* **Work required**:
Give again, unchanged, the line that contains "sporca (307, 1768)" together with every line that follows it until the entries end.

[Start of Attachment]

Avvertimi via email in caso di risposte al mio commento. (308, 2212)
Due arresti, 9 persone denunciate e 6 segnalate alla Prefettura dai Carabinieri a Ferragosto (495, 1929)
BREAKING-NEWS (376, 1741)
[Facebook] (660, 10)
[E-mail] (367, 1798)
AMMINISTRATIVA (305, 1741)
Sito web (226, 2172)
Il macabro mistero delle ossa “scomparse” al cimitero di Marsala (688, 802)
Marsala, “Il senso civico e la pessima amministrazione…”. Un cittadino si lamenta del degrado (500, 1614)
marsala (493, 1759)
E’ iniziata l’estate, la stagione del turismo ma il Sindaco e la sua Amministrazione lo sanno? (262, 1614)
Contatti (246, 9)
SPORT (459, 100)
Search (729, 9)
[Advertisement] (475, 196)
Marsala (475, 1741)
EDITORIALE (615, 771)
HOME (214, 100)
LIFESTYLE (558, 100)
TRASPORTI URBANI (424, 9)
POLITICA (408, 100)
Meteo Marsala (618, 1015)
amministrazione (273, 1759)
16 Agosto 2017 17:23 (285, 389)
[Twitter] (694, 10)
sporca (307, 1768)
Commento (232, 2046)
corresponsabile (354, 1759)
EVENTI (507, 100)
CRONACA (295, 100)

[End of Attachment]

* **Answer space**:
sporca (307, 1768)
Commento (232, 2046)
corresponsabile (354, 1759)
EVENTI (507, 100)
CRONACA (295, 100)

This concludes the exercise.